# Parameter-Efficient Transfer Learning for NLP
ICML 2019
[paper](https://arxiv.org/pdf/1902.00751.pdf)
## Introduction
### Fine-tune
- For numerous downstream tasks, fine-tuning is considered an **inefficient parameter updating approach**, because it requires **updating all parameters** of the language model.
- People try to fix most of the network parameters of the language pre-training model, and only update the language model parameters of the **last few layers** for downstream tasks.
- The different layers of the language model focus on different features, so this approach will cause a **decrease in accuracy**.
### Adapter
- Adapter is an **efficient** way to update parameters.
- Adapter will add two modules with a small number of parameters to **each layer of transformer** in the model, and **only update the adapter module parameters** when training for downstream tasks.

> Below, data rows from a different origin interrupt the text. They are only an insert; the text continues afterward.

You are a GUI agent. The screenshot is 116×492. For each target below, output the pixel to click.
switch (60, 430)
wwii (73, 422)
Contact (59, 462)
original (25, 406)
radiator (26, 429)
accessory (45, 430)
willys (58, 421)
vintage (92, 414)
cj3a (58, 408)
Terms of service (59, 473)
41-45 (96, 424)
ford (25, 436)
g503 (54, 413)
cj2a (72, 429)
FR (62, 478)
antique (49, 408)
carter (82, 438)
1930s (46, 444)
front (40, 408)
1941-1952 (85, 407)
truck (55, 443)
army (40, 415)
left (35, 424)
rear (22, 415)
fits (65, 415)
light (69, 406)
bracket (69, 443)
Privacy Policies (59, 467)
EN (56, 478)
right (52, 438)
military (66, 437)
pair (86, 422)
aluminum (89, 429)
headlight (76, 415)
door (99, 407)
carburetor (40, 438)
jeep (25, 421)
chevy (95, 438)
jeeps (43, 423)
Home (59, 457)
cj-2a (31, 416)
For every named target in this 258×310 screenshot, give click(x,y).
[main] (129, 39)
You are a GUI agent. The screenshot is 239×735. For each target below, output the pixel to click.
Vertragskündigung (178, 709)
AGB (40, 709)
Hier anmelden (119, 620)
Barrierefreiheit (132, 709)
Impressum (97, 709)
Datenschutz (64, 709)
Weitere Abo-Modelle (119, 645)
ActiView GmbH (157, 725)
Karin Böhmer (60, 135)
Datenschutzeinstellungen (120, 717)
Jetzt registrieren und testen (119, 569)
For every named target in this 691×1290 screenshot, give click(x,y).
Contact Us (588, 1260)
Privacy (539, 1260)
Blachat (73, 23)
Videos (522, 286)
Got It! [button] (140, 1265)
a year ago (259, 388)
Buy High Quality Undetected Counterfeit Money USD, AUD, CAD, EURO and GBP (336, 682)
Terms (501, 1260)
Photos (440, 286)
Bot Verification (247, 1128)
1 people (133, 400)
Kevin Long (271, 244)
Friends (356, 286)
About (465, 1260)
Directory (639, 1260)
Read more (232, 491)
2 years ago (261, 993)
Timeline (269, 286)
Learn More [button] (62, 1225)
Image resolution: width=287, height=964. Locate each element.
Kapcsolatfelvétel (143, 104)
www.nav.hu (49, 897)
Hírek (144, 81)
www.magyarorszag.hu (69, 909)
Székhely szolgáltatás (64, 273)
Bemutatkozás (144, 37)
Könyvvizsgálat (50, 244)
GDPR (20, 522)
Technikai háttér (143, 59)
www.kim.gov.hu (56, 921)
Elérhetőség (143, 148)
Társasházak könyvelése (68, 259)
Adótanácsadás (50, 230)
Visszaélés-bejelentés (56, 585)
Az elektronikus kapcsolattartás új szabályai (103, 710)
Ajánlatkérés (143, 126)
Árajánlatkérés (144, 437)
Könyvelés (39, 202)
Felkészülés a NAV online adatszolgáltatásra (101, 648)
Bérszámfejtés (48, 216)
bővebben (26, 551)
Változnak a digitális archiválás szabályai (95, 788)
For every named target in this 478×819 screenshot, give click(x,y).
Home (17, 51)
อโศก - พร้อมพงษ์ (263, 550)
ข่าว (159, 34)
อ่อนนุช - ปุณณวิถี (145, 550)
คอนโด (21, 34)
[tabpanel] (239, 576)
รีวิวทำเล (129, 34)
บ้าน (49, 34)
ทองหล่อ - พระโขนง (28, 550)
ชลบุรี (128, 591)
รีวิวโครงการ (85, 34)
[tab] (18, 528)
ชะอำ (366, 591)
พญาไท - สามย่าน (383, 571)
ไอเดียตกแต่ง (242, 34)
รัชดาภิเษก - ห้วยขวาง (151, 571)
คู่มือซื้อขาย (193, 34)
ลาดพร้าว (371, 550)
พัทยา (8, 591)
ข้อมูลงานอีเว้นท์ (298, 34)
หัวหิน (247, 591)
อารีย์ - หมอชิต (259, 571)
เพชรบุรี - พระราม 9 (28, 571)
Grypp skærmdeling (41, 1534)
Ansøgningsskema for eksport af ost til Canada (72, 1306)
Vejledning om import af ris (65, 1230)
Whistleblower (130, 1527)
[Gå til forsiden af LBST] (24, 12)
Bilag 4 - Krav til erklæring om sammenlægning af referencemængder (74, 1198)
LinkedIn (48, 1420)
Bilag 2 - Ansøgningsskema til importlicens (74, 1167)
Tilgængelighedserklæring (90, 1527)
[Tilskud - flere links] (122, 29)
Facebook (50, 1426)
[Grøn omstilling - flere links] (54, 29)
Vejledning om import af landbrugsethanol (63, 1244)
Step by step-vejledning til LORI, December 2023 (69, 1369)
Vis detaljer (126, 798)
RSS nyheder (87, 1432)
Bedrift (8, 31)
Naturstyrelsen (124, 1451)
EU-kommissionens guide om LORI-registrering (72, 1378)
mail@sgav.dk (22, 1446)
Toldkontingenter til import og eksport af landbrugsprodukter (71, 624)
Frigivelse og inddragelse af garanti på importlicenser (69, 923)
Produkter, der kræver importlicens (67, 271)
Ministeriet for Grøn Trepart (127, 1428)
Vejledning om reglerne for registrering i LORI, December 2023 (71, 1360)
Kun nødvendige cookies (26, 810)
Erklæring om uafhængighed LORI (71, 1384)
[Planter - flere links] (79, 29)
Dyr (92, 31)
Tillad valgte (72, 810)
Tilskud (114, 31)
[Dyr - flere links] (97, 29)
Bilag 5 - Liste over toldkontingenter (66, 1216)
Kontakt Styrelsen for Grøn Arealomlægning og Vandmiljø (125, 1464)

- This allows the ability of a powerful large-scale language model to be efficiently transferred to many downstream tasks, while **ensuring the performance** of the model in downstream tasks.
## Adapter tuning for NLP
### Transformer Layer
- A Multi-headed attention layer and a Feed-forward layer.

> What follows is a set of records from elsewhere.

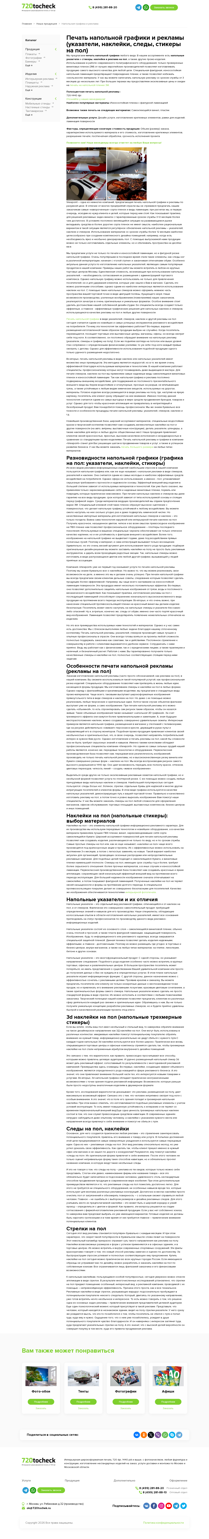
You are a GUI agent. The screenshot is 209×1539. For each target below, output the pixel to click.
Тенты (83, 1391)
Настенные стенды (37, 107)
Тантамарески (34, 111)
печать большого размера (137, 446)
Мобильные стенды (37, 103)
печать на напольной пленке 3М (89, 85)
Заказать (41, 1408)
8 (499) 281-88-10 (155, 1492)
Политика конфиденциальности (163, 1523)
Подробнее (41, 1401)
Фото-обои (41, 1391)
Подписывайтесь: (126, 1506)
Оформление (178, 1480)
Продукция (32, 49)
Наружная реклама (37, 86)
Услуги (26, 1480)
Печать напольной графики (82, 319)
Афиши (168, 1391)
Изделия (31, 74)
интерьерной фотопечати (140, 892)
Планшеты (32, 82)
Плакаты (31, 54)
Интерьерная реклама (39, 79)
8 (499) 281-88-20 (104, 7)
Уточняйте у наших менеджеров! (85, 99)
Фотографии (33, 58)
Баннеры (30, 61)
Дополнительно (124, 1480)
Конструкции (33, 98)
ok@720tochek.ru (39, 1508)
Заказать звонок (164, 7)
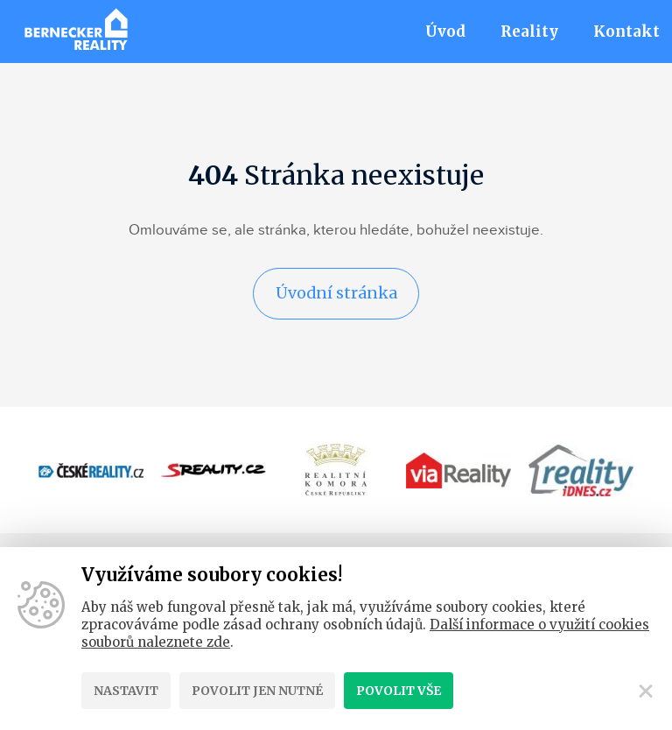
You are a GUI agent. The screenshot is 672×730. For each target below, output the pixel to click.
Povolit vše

- Mapping the features back to the original input dimensions.
- Skip connection and layer normalization.
Add the adapter module twice to each Transformer layer:
- After the projection following multi-headed attention
- After the two feed-forward layers
Keep the input and output of the adapter in the **same dimension**, so the output results are directly passed to subsequent network layers **without any further modifications**.
<center>

</center>
### Adapter Layer
- Feedforward down-project
- Nonlinearity
- Feedforward up-project
- Skip connection (If the initial parameter is close to 0, the adapter will be close to an identity mapping due to the skip connection setting, thus **ensuring the effectiveness of training**.)
Model parameters:
- $d$ denote the feature dimension of input
- $m$ denote the middle feature dimension
The paremeters of down-project is
<center>
$dm + m$
</center>
The paremeters of up-project is
<center>
$dm + d$
</center>
Total is
<center>
$2dm + d + m$ $(m << d)$
</center>
In reality, the newly added model parameters generally only account for **0.5% to 8%** of the total parameters of the language model.

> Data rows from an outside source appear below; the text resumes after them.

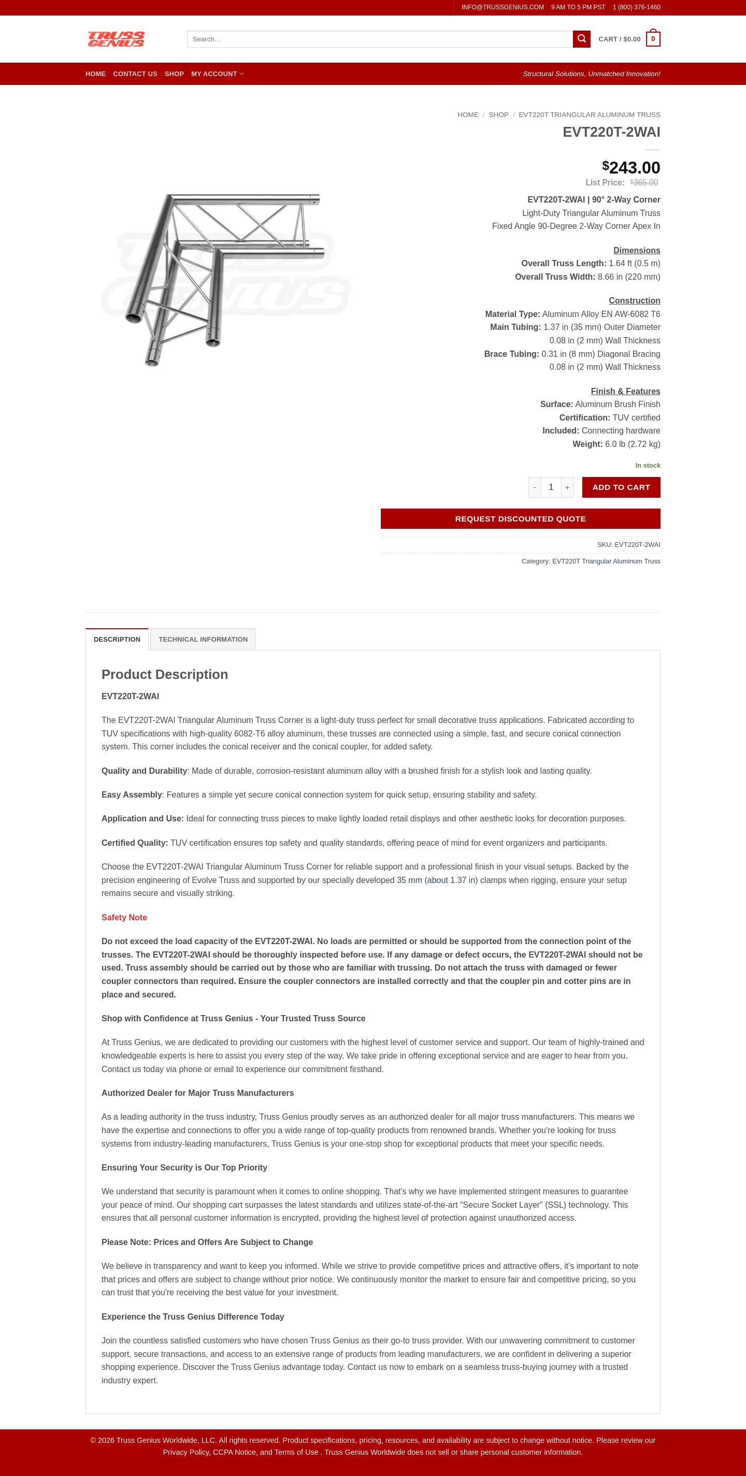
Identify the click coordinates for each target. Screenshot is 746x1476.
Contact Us (135, 74)
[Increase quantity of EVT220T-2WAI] (568, 487)
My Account (217, 74)
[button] (630, 39)
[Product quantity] (551, 487)
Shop (174, 74)
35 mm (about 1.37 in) (437, 880)
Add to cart (622, 487)
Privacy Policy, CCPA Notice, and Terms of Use (242, 1452)
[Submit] (582, 39)
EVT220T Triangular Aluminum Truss (590, 115)
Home (95, 74)
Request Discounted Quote (520, 518)
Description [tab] (117, 639)
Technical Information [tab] (203, 639)
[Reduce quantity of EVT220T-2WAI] (534, 487)
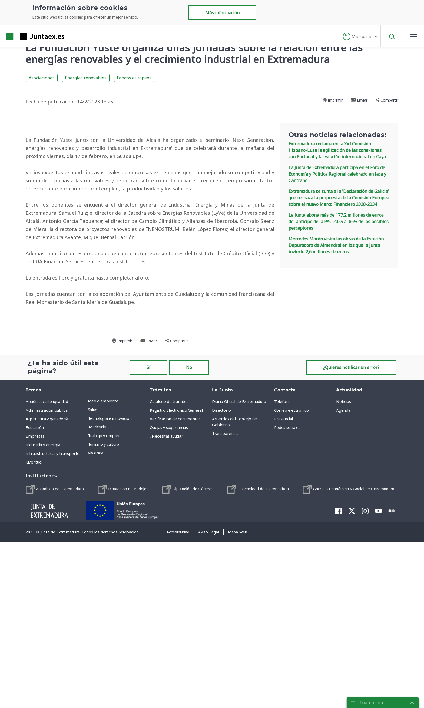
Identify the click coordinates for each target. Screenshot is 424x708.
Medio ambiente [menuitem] (103, 570)
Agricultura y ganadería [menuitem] (47, 587)
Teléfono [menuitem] (282, 570)
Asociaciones (42, 78)
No (189, 536)
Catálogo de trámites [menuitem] (169, 570)
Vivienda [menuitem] (95, 622)
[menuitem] (55, 658)
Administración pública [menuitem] (46, 579)
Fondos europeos (134, 78)
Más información (222, 13)
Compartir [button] (387, 100)
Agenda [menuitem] (343, 579)
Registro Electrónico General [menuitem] (176, 579)
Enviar (359, 100)
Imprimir (332, 100)
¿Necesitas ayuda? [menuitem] (166, 605)
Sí (148, 536)
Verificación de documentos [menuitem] (175, 587)
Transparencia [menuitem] (225, 602)
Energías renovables (86, 78)
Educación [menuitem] (35, 596)
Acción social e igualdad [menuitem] (47, 570)
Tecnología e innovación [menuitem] (110, 587)
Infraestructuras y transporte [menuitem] (53, 622)
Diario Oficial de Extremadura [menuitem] (239, 570)
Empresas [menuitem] (35, 605)
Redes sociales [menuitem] (287, 596)
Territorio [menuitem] (97, 596)
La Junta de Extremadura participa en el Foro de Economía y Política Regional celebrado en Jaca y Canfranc (337, 174)
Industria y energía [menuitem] (43, 613)
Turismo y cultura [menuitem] (103, 613)
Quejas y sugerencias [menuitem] (169, 596)
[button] (360, 36)
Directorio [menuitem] (221, 579)
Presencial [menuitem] (283, 587)
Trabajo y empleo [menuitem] (104, 604)
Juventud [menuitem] (33, 631)
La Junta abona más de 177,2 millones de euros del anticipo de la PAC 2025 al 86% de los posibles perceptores (339, 221)
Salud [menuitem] (92, 578)
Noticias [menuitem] (343, 570)
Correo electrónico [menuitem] (291, 579)
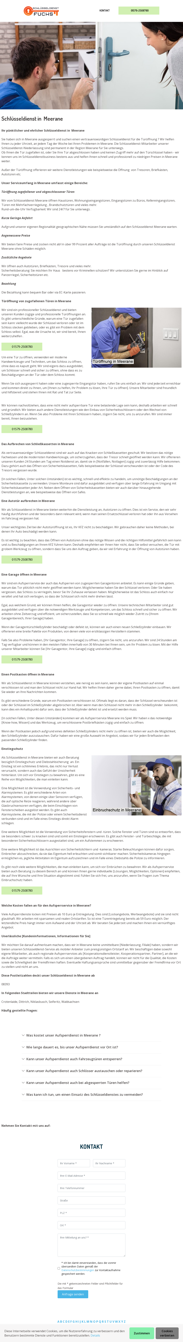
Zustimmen (142, 1333)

Besides, **the paremeters of the layer normalization after adapter** also have to be updated.
- $x$ denote the input data
- $\mu$ denote mean of $x$
- $\sigma^2$ denote variance of x
- $\gamma$ denote Learning scale
- $\beta$ denote learning shift
- $\epsilon$ denote a small positive number
<center>
$Layer Normalization(x)=\gamma \cdot \frac {x-\mu}{\sqrt[]{\sigma^2+\epsilon}} + \beta$
</center>
$\gamma$ and $\beta$ will be updated to adapt to different input data distributions and task requirements.
<center>

</center>
## Experiments
Comparing with BERT-Large, we can see:
- The effect of the adapter method that **only trains a small number of parameters** is comparable to the traditional method of **finetune all parameters of the language model**.
- Adapter is an **efficient parameter training method** that can quickly transfer the capabilities of language models to downstream tasks.
- The optimal dimension of the intermediate layer of the adapter is **different** on different data sets.
<center>

</center>
In order to explore the relationship between the **adapter's parameter efficiency and model performance**, the paper conducted further experiments and compared the **finetune** method.
<center>

</center>
We can see that BERT **performs poorly** when there are fewer parameter adjustments, but Adapters still **maintain pretty good performance** when adjusting few parameters.
## Conclusion
- Adapter is an **efficient parameter update method** that can achieve an effect comparable to finetune's full model parameters with a **small number of parameters**.
- Training only a small number of parameters also means **lower requirements for training data** and **faster training speed**.
- However, the adapter adds a new module to the original language model, which will further **increase the delay during inference**.
- Therefore, we need to **weigh training efficiency and inference efficiency** to decide which model to choose.